━━━ Text excerpt ━━━

Everyone who installs Linux will be invited to become an expert at how
their system works, and many will accept the invitation. However, sadly,
many will keep playing the M$ game, and be masked from the underlying
hardware and software by a silly gui that doesn't promote all the
functionality I would expect from an operating system for example.

May you code in the power of the source,
may the kernel, libraries, and utilities be with you,
throughout all distributions until the end of the epoch.

On Sun, 17 Nov 2002, Chuck Hallenbeck wrote:

> Hi Ed and Mike,
>
> Ed, thanks for your thoughtful reply to Mike's complaint. The
> argument Mike made is sadly all too familiar to me after a career
> teaching students most of whom did not want to learn, but only
> wanted to "get their tickets punched" for meeting the minimum
> requirements.
>
> I struggled for years with how to respond to that problem.
> Sometimes I tried to address the needs of the poorer students on
> the theory that better students will get it anyway, no matter
> what I do, and it is the poorer ones who need maximum attention.
> So I tried to be 'user friendly'. What I found was that better
> students were in fact not learning all that well, and everybody
> gravitated toward the LCD (least common denominator). And
> sometimes I just pushed for excellence which delighted the best
> students and offended the followers. I often had folks come to my
> office in some distress to ask, "Do we have to know all that
> stuff?" That was so sad. One time a student spoke to me just
> before class and said he had missed the last class session. He
> wanted to know if I had said anything important.
>
> Providing a user friendly OS that can be installed by a
> disinterested novice entirely automatically is much like teaching
> to the 'C' student. It spreads the word and gets everyone
> started, but it also blocks the way forward for those who not
> only want to know what is happening, but who will assimilate that
> knowledge and build on it.

━━━ Given records ━━━

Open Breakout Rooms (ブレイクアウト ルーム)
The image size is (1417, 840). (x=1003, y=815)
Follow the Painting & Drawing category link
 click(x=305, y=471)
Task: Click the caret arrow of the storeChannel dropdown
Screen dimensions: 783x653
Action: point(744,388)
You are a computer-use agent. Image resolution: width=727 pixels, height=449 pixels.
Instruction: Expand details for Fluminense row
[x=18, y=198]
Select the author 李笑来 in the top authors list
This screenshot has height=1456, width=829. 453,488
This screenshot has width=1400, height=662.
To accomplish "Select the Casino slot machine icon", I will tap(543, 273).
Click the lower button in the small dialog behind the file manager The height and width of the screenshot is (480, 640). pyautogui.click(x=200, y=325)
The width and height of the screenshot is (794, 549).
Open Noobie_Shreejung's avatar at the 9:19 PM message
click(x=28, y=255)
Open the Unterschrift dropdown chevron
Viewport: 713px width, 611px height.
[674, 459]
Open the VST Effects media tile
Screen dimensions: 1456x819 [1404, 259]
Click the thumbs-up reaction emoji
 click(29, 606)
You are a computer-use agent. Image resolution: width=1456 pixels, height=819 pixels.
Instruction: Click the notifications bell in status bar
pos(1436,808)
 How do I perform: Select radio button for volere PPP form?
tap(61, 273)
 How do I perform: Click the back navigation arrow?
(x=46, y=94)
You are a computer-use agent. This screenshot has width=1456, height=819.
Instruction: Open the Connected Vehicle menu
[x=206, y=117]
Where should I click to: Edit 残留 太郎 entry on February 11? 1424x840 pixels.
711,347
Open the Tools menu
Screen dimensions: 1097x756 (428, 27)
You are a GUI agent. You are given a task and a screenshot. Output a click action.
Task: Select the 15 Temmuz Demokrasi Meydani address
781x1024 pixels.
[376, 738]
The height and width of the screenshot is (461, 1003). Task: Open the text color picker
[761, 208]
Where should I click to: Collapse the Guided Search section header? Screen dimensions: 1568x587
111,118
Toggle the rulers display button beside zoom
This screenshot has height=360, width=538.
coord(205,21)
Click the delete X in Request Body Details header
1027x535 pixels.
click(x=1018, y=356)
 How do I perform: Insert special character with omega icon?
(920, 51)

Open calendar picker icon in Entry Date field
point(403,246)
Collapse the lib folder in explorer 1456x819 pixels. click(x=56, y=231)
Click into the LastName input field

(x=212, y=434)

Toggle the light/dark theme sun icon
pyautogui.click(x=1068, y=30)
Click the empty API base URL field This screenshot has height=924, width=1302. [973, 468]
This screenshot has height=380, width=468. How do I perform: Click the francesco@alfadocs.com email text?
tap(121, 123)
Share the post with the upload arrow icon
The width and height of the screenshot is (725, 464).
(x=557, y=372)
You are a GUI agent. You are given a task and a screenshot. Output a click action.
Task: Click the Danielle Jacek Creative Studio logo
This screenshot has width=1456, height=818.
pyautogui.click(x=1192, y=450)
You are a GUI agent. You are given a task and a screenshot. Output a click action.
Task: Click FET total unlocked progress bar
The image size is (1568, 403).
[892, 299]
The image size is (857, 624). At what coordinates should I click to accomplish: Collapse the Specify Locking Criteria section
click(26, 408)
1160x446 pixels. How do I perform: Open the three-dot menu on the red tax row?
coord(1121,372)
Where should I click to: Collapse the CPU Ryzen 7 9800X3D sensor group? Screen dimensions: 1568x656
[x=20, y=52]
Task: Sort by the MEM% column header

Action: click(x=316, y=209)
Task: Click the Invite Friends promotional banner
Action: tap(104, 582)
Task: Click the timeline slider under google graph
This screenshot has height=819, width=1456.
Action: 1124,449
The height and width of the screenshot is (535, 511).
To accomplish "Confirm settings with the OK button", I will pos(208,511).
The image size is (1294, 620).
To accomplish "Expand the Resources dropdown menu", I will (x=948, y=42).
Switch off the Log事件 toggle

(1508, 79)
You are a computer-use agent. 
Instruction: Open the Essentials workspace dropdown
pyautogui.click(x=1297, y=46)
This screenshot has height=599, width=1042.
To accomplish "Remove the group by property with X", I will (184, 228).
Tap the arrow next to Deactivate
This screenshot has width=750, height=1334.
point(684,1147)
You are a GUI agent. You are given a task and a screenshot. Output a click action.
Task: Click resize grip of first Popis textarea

━━━

■ Stated task
Write the next part of the mailing-list message about learning Linux, picking up right after its final sentence.

■ Response to the exercise
>
> Mike's argument for a painless install geared to a naive beginner
> is actually an elitest argument that deprives the beginner of
> immediate and beneficial contact with his system. Not everyone
> will go on to become an expert, but everyone will be invited to
> do so, and many will accept the invitation.
>
> Before the days of political correctness we never used the term
> 'user friendly'. I think we meant just about the same thing when
> we boasted that something was designed to be 'idiot proof'.
>
> Congratulations to Janina for pursuing the CSUN presentation. I
> am not sure that live streaming is critical, but a good tape
> recording converted to a digital format would be a wonderful
> resource. Oh yes, and I would plug for the ogg/vorbis format too.
>
> Chuck
>
> PS - I am really happy to be retired - it gives me a chance to
> finally think about what I have been up to all this while.
>
>
> On Sun, 17 Nov 2002, Ed Barnes wrote:
>
> > Hi Mike, sounds like you are easily impressed and before you get the
> > temptation to flame might I tell you that I nailed the install using
> > speakup on first try, I have done it a few times since.
>
> --
> The Moon is Waxing Gibbous (94% of Full)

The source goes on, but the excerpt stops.